I’m not much of a poet; I’m not the corny one, I’m not going to tell you that your eyes shine like the stars, or that I’m in love with you with poetical lyrics.
Or maybe I will…
I have no experience on loving freely, no experience on feeling free to give the best in me away. I’ve been in love in all the wrong ways, with someone who pulled out my darkest side, I became a girl who was afraid of getting hurt, who started building walls she didn’t even know existed… but with you it will be different.
They say the right person will pull out the best in you, whether is your poetry skills, or your adventurous side.

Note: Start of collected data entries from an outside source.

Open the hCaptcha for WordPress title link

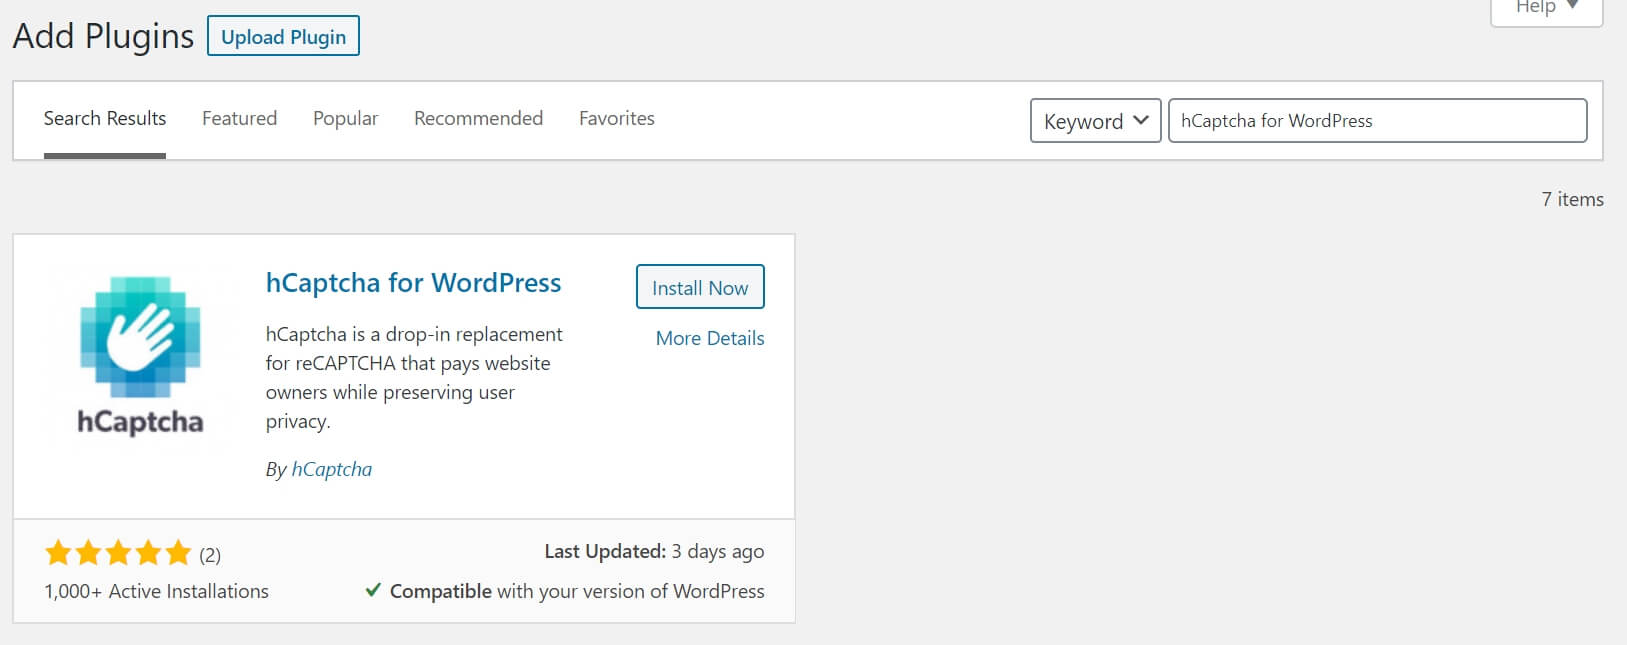pyautogui.click(x=414, y=283)
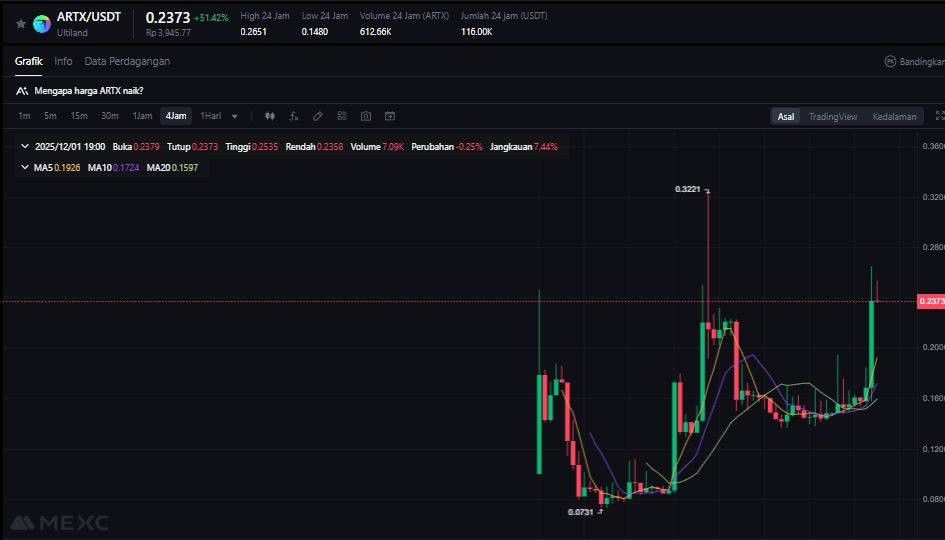Collapse the OHLC data row chevron
This screenshot has width=945, height=540.
coord(25,146)
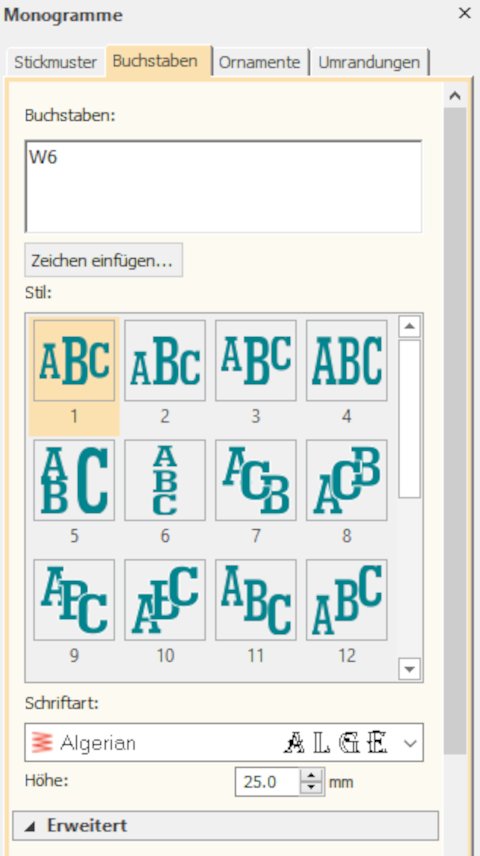
Task: Go to the Umrandungen tab
Action: [x=369, y=62]
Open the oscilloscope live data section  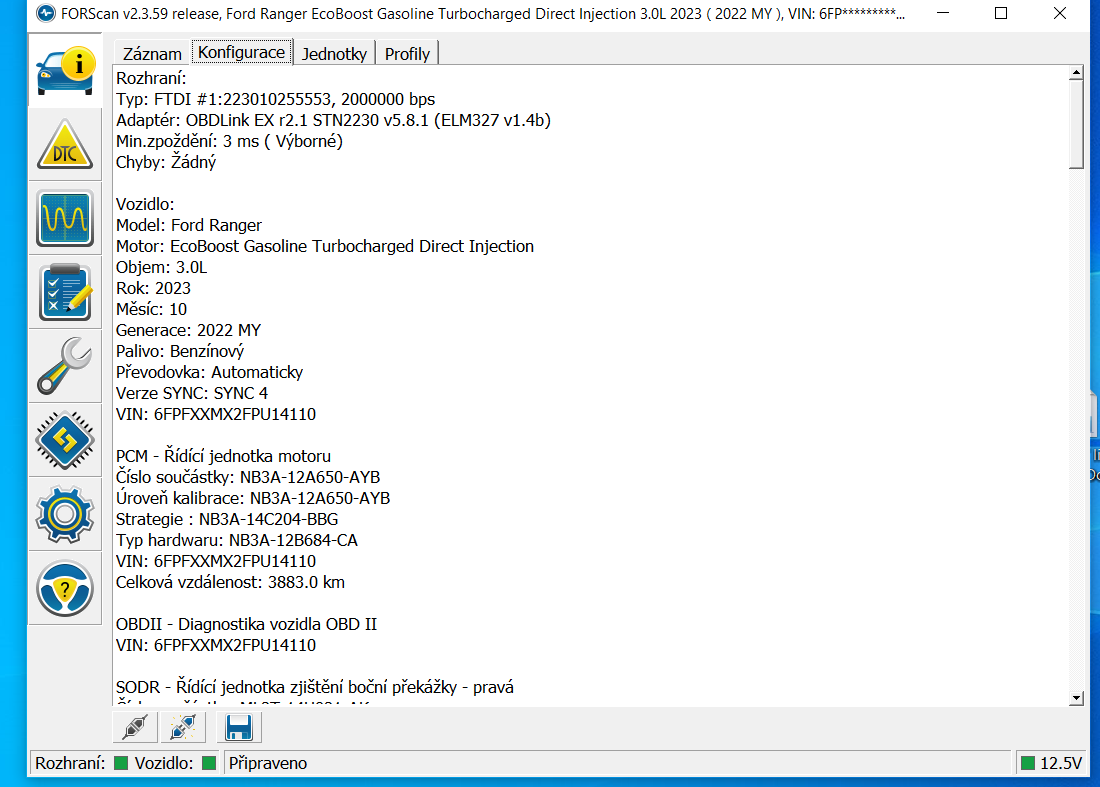tap(65, 218)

For you I will find myself climbing a mountain, or writing a song, learning how to cook, or watching foreign movies, it’s not giving away who you are or changing for someone… it is finding something new… something that gives a new perspective to your life, something that completes you.
For me you will probably find yourself listening to songs you’ve never heard, or watching HIMYM… haha hopefully we will get lost in deep conversations, talking about God, life and our purpose.
I’ve written a few love letters, but have never delivered them for being afraid of exposing myself, I’ve never found someone with whom I can be vulnerable, and express freely my feelings without being too out there.
I don’t know that side of me, I can imagine myself being that movie character, falling asleep in your arms, but it’s hard to believe when it has never happened that way.
You will show me, you might not be my first kiss or the first one to hold my hand, you won’t be my first love, but you will be me first real “I Love You.”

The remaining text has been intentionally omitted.